Sans Fiddly on this occasion (he has some pre-arranged wassailing to do) we have not only upgraded the main Soundfield microphone, but lessons absorbed from our last session mean that Sam has included a couple of close-mics in case we need to subsequently tweak the vocals and/or bass in the mix*. Multiple takes are run through and over - at one point an entirely different time signature is workshopped (and recorded for future reference) - and the feel is that of a group getting it together in the country, like in the olden days. Sam's production style is very hands-off - Joe Boydian by many accounts - and there's not a lot of listening back to takes going on until he suggests that we have a live one, whereupon two or three folk check into the improvised control room to confirm his gut feel (or not). Others make tea, eat cake, pootle on the piano or pop to the village shop, pausing on the way back only to admire the Mediaeval swordsmanship being played out on the green. There is an easy, relaxed air to proceedings, probably helped considerably by our new-found familiarity with the process, and that this time we don't have to worry about cars splooshing through the rain-swept streets outside bleeding into the mix. We do have to halt one take to let a plane fly over, and as we look upwards the full majesty of the plaster ceiling rose reveals itself. From a certain angle, it appears that we are being watched over by a particularly malevolent circus performer.
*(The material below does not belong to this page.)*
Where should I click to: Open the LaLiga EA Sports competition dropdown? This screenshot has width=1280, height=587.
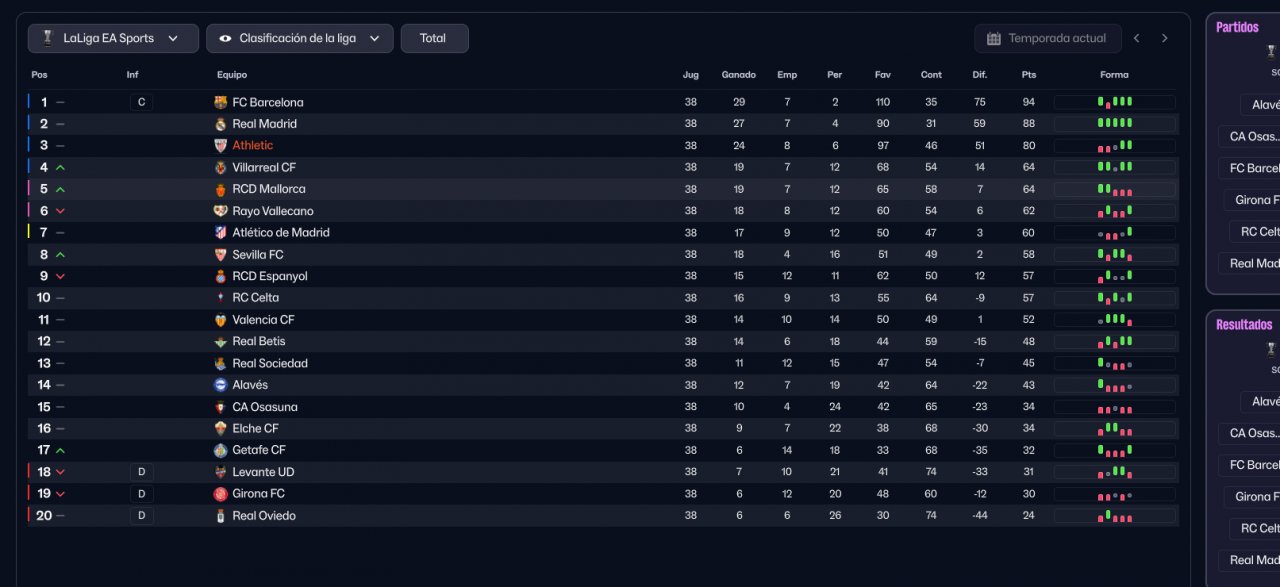[x=113, y=38]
There is a song where we are arranged around a single mic singing a five-part harmony. In another I board the DADGAD bus with Mr. Wendell's booming Gibson acoustic** while he channels Tonight's the Night-era Neil Young on my electric guitar. It's not until I'm listening back to some rapid-turnaround rough mixes a day later that the full, flawless beauty of Helen's vocals shine out, Turny's intricate weaving banjo parts, Gibbon's sinuous bass lines (he's one of the people constantly listening to the playbacks - always looking to refine his part in service of the song).

"Blimey" I mail the group "I didn't realize we were that good".

Sam replies almost instantly.

"Just wait 'til I put the kazoo orchestra on..."

*Which we do. 
**You know - the one that all the Americana singer-songwriters have.  

Wednesday, January 04, 2017

"Let's make some quiet..."

A missive pings into the Neighbourhood inbox informing us that Sam-out-of-Cambridgeshire has some shiny new interfaces he wants to play with and, although still awaiting confirmation of a delivery of the world’s most expensive microphone, has a window of opportunity in which we are invited to showcase our wares. Regular subscribers will be know that we have form with Sam and his trusted accomplice Fenton Steve, and we have been mulling over the initial (‘rough’ seems too recherch√© a term to employ in this respect) mixes from last year’s session with a view to thinking about how to move onward and upwards.I’ve played the demos to a couple of people and had some not-so surprising feedback. That vocal could have been better, the tuning’s a bit out, a specific performance stiffens up towards the end – that sort of thing. I have found - maybe surprisingly - that I’m genuinely not bothered by either the criticisms (in their purest sense) or the revelation of the supposed shortcomings they confirm.

Because here’s a thing – we do speed up noticeably toward the end of one song; we had to choose between a bum note and a misplaced consonant on another; and everyone’s performance gets a wee bit tenuous towards the end of Love Minus Zero/No Limit because we’re all painfully aware that La Mulley pulled off a great acapella first verse about four minutes ago* and no-one wants to be the one to fuck up and make her have to do it again. And here’s another thing. That’s absolutely fine. Because that’s what we sound like. If we were maybe in a position to be able to charge money for people to keep these recordings  - and there aren’t that many groups around these days who are – perhaps we’d insist on being able to go back and, ahem, ‘fix’ a few things.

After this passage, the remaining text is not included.